古代から知られた「滋養強壮」薬
冬虫夏草はいつごろから珍重されてきたのでしょう?
最も古くは紀元前数百年の昔、王侯貴族の墳墓に眠る遺体の口に冬虫夏草を模した玉石を含ませ、眠りから覚めるよう願ったという話が伝わっています。
他には不老長寿の薬を求めた人物としてもよく知られている秦の始皇帝(紀元前259~210)が、焼酎に漬けた冬虫夏草を金1匁という高価な金額と交換した話や、美女の楊貴妃が若返りの薬として飲んでいたという話も、後世に伝えられています。
書物としては、1100年頃の中国の本草書「重修政和経史証類備用本草」には冬虫夏草の仲間であるセミタケが「蝉花」として紹介されています。
チベット薬学書の中で冬虫夏草が初めてみられるのは15世紀の「甘露宝庫」です。
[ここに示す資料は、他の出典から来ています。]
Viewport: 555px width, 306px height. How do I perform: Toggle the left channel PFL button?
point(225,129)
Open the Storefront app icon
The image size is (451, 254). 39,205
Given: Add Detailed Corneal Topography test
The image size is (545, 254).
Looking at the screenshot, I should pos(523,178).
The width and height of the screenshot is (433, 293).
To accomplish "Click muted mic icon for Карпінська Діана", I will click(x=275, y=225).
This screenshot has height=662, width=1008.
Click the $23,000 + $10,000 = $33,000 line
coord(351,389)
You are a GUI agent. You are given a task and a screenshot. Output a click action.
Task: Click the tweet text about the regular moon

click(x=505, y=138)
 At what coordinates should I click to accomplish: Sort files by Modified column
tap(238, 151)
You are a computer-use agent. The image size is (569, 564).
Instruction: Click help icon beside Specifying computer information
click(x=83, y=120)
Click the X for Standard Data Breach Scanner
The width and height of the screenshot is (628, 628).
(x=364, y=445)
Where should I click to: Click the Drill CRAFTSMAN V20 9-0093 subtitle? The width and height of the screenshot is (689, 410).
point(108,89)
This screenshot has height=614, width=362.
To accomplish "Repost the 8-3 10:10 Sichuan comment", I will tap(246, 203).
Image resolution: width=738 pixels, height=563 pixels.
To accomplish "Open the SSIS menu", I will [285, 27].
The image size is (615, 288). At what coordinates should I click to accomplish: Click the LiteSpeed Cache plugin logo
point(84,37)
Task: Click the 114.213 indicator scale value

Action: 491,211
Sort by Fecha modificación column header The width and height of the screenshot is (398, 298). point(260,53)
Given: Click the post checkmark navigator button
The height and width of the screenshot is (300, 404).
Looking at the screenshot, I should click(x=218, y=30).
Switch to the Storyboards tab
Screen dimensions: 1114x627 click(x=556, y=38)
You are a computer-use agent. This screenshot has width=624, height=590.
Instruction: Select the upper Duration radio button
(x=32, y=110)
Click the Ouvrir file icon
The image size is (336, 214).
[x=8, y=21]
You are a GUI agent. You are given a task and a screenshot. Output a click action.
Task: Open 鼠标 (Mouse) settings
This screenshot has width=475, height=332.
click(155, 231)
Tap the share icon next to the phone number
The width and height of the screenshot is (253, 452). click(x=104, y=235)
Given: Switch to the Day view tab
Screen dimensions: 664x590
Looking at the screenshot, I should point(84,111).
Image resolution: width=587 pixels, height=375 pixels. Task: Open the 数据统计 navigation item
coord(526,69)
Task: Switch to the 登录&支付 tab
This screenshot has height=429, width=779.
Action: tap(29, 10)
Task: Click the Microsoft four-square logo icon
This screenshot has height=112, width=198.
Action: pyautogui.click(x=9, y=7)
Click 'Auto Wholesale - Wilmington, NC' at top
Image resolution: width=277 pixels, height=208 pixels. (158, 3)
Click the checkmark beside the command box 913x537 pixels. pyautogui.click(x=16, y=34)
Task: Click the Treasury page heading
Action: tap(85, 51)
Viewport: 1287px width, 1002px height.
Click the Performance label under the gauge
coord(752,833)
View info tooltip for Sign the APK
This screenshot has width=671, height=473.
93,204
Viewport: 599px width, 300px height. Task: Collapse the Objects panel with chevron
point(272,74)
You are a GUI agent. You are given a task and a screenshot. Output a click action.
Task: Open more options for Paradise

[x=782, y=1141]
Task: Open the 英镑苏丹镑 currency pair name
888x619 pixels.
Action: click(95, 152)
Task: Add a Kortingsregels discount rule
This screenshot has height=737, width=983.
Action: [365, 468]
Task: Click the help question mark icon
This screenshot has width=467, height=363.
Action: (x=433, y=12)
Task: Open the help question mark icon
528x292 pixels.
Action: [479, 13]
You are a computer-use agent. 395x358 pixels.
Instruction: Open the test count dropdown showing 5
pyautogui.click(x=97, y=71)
そこには分泌機能、消化機能、身体機能に絶大な効能があるとされています。
また17世紀中国の「重訂本草備要」にも冬虫夏草の名がありますし、18世紀中国の「本草従新」には詳しい記述がなされています。そこには「冬虫夏草、肺、胃を補う、甘、平、肺を保ち、腎を益し、血を止め、痰を化し、労嗽を巳む」とあります。
さらに1756年中国の「本草綱目拾遺」は多くの医学書や本草書から有効例を引用して冬虫夏草の効用を記しています。